FIG. 4.

(A) Coomassie staining of aliquots of wild-type Vav-3 purified from Sf9 cells. (B) GDP-loaded RhoA (4 pmol) was incubated with [³⁵S]GTP-γS in the presence of 2.0 pmol of either nonphosphorylated Vav-3 (□), nonphosphorylated Vav-3 (Δ1–144) (○), phosphorylated Vav-3 (■), or phosphorylated Vav-3 (Δ1–144) (●). As a negative control, RhoA was also incubated with GST-Lck (◊). Exchange values were determined at the indicated time points as indicated in Fig. 3D. (C) Exchange activity of Vav-3 on Rho/Rac family members by using either 3:1 (left panel) or 1:3 (right panel) molar ratios of GEF-GTPase. The indicated GDP-loaded GTPases were incubated for 45 min at room temperature with [³⁵S]GTP-γS in the presence of GST-Lck (open boxes), nonphosphorylated Vav-3 (gray boxes), or Lck-phosphorylated Vav-3 (closed boxes).

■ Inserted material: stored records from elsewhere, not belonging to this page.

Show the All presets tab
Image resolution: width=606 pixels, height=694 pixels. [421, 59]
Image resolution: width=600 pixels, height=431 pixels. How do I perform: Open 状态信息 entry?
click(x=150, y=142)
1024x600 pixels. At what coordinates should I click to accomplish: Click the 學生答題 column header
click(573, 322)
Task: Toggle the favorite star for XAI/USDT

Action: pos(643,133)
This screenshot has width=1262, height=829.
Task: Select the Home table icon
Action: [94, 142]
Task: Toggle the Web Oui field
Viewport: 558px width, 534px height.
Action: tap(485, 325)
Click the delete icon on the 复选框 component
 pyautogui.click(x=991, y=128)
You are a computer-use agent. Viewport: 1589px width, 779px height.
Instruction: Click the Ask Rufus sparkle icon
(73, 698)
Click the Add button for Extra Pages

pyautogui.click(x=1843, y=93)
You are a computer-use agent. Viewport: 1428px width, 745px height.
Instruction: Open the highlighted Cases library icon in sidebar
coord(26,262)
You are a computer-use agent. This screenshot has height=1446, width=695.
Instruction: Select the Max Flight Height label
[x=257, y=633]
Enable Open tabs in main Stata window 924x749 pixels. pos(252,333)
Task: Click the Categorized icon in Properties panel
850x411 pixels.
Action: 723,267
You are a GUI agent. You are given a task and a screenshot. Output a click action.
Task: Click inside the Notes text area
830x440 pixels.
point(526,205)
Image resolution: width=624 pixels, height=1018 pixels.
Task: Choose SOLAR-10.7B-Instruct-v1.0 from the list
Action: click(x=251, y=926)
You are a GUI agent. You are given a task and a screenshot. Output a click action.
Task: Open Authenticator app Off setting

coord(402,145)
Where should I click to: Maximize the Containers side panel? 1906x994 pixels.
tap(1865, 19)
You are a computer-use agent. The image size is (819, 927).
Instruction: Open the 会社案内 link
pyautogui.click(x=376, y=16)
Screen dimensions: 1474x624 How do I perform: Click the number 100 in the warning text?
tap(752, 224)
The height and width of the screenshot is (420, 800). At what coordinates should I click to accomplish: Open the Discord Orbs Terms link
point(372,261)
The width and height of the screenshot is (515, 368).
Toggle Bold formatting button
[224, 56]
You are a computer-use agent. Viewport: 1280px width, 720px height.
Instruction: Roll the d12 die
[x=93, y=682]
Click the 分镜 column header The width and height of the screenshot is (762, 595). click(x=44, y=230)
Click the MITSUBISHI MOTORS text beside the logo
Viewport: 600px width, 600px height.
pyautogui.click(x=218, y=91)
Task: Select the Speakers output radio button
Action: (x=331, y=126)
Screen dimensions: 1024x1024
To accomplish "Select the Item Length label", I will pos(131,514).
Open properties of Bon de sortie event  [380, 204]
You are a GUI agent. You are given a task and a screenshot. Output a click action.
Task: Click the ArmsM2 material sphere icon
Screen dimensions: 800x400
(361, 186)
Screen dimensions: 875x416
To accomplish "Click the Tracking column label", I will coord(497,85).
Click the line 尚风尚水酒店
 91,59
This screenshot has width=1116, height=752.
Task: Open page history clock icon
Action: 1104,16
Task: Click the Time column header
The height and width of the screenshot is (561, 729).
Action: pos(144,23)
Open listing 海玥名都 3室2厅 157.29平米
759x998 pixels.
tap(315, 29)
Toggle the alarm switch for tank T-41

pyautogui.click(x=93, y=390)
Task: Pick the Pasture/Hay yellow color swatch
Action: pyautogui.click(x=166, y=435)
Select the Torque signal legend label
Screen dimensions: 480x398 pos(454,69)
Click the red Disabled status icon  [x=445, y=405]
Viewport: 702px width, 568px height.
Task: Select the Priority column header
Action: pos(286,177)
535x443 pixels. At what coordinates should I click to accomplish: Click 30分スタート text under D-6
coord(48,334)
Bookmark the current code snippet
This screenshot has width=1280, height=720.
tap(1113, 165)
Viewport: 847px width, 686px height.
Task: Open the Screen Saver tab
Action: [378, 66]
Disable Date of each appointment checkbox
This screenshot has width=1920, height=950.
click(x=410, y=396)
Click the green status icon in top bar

Exchange activities were determined as in Fig. 3D. (D) Phosphorylation levels of Vav-3 proteins. Purified wild-type Vav-3 (WT) and Vav-3 (Δ1–144) were separated electrophoretically and subjected to immunoblot analysis with anti-hexahistidine (upper panel) and anti-phosphotyrosine (lower panel) antibodies.